_Work order:_ Leave every picture out, and give again exactly the lines from the one containing "Task: Select the first CPU Monitor core graph" through the end of the listing.
"""
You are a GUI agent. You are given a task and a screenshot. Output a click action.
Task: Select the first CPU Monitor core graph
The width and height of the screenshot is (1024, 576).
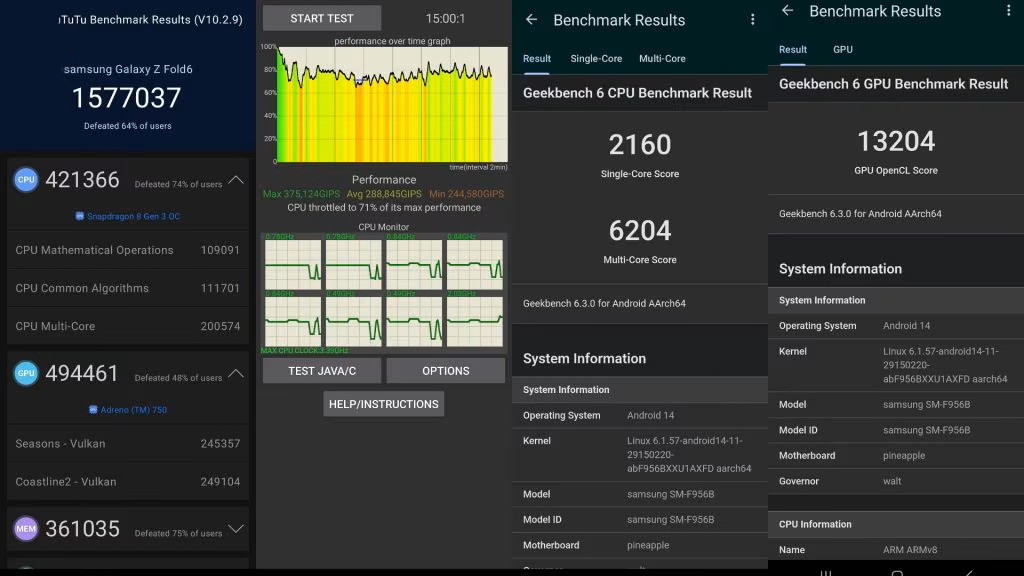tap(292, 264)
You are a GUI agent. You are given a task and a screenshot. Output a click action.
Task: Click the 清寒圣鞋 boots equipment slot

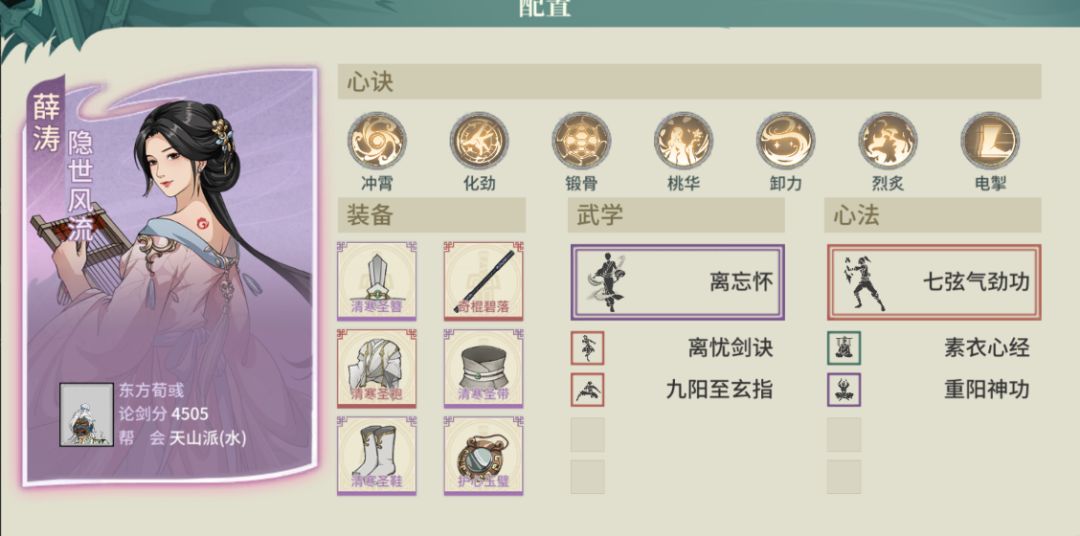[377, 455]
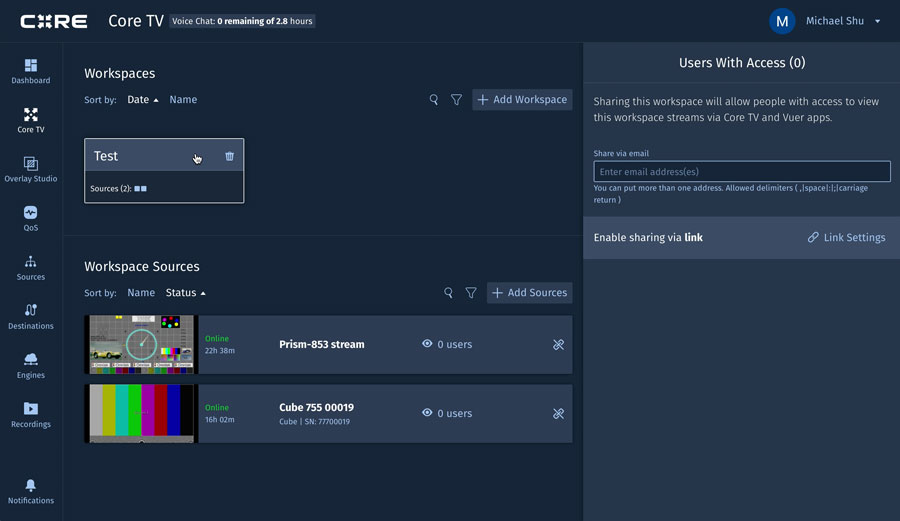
"""
_Response:_
Task: Select the first CPU Monitor core graph
The width and height of the screenshot is (1024, 576).
tap(292, 264)
You are a GUI agent. You are given a task and a screenshot. Output a click action.
Task: Click the 清寒圣鞋 boots equipment slot

[377, 455]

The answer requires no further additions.